The flash drive had long since been destroyed. The plan was in place and the movements practiced at a mock facility back in the States that was the exact duplicate of his target. Now he simply had to wait, the hardest part of all.

He sat on the bed, massaged his neck, working out kinks from the long trip by plane and boat. This time the target was no idiot like Rivera. He was a cautious man with professional assets who wouldn’t spray bullets around. This one would be harder, or at least it should be.

Robie had brought nothing with him from Spain because he had to pass through customs to get on the ferry. A weapon found in a bag by Spanish police would have been something more than problematic. But everything he needed would be in Tangier.

He took off his jacket, lay back on the bed, and let the heat from the outside make him drowsy. He closed his eyes, knowing he would open them again in four hours. The sounds from the street receded as he fell asleep. When he woke, nearly four hours had passed and it was the hottest part of the day. He wiped sweat from his face and went back to the window, looked out. He watched big tour buses navigate streets never built for anything so large or cumbersome. The sidewalks were full of people, both locals and visitors.

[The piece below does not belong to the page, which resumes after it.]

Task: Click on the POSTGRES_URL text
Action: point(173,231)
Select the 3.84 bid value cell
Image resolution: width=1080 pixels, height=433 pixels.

He waited another hour and then left his room. On the street he turned east and double-timed it. In a few seconds he was lost in the hustle and bustle of the old city. He would collect what he needed and move on. All these items would be for the mission. He had traveled to thirty-seven countries and had never purchased a single souvenir.

Seven hours later it was quite dark. Robie approached the large, stark facility from the west. Over his back was slung a hardened case and a knapsack with water, a pee jar, and provisions. He did not plan on leaving here for the next three days. He looked around, taking in the smells of a third-world country. The air was also heavy with the threat of rain. That would not bother him. This task was an inside job.

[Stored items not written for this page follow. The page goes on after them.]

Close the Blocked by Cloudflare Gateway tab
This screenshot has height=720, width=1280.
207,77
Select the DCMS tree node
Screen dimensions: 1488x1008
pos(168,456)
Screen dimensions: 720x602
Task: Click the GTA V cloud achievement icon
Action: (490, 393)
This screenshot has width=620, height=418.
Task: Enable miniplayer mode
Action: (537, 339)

He checked his watch and heard it approach. He ducked down behind a cluster of barrels. The truck passed by him and stopped. He approached it from the rear. Three strides later he was under it, holding on to metal jutting out from its underside. The truck drove on and then stopped once more. There was a long, wrenching sound of metal on metal. It started up again with a jolt that nearly caused Robie to lose his grip.

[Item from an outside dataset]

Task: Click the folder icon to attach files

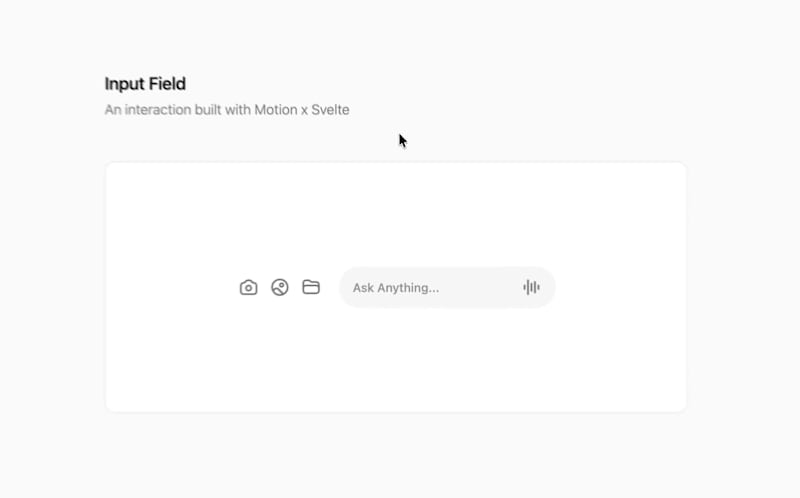Action: [311, 288]
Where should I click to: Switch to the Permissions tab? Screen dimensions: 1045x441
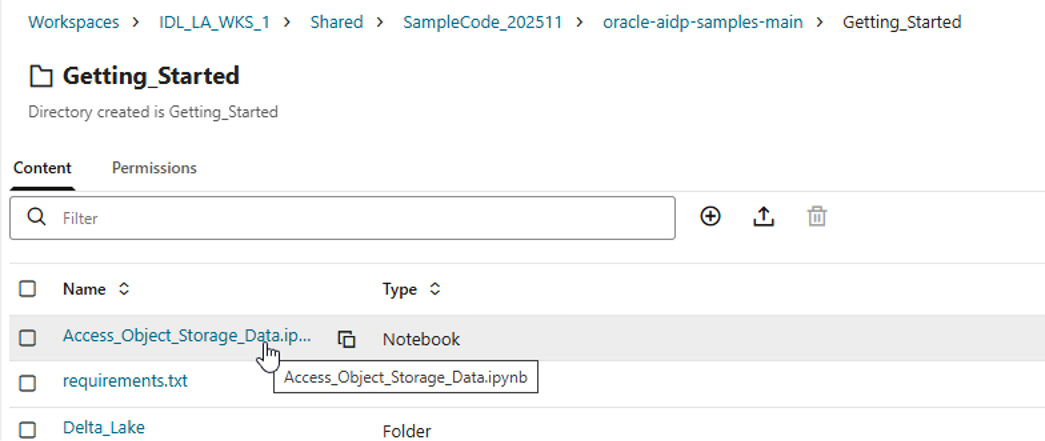tap(154, 168)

Fifty feet later the truck stopped once more. The doors opened, feet touched the floor. Doors clunked shut. Footsteps headed off. The wrenching sound came again. Then hardened locks were clicked into place. There was quiet, except for the footfalls of the perimeter patrol that would be there 24/7 for at least the next three days.

Robie timed it so he was out from under the truck and racing away just as the wrenching sounds stopped. The facility technically had been cleared and put in lockdown. This was the only opportunity Robie had to get in. Mission accomplished, at least this part.

He took the steps three at a time, the hard-sided case hitting him in the back.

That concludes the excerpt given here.